▶ Data supplied
☆ ☆ ☆ ☆ ☆ ☆ ☆

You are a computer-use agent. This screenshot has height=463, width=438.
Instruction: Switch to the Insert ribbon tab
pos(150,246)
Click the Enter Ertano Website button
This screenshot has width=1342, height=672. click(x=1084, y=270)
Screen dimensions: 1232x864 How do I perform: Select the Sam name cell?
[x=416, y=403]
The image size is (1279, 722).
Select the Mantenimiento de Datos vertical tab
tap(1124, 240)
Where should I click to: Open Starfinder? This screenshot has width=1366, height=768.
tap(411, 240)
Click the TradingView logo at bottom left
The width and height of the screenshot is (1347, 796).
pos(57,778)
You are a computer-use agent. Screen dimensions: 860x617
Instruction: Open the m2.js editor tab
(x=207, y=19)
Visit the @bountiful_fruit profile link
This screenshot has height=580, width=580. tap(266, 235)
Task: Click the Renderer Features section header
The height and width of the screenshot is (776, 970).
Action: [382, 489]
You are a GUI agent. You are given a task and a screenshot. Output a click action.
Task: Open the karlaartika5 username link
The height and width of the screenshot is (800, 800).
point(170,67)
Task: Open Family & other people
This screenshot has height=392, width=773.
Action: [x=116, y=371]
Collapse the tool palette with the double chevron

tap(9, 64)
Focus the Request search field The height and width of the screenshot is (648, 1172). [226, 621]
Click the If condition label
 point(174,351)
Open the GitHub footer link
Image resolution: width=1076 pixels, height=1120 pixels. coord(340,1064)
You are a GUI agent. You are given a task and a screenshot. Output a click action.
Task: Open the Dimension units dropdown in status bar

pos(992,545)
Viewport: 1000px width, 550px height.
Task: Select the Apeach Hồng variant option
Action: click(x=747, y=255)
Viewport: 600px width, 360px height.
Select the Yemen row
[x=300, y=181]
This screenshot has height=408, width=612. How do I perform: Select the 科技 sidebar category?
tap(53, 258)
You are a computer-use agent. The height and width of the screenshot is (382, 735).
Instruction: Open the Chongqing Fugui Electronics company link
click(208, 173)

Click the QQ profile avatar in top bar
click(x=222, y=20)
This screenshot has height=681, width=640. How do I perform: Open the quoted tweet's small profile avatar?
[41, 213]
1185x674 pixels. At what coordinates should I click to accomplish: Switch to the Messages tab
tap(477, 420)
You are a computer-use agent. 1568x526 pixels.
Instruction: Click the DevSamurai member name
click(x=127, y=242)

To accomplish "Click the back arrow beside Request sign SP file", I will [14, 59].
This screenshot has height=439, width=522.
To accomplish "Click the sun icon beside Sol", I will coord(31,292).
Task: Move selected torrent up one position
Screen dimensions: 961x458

☆ ☆ ☆ ☆ ☆ ☆ ☆

▶ Exercise details
Search the entries for the word "Request", then gather every line that has it.

▶ Solution for this task
Focus the Request search field The height and width of the screenshot is (648, 1172). [226, 621]
To accomplish "Click the back arrow beside Request sign SP file", I will [14, 59].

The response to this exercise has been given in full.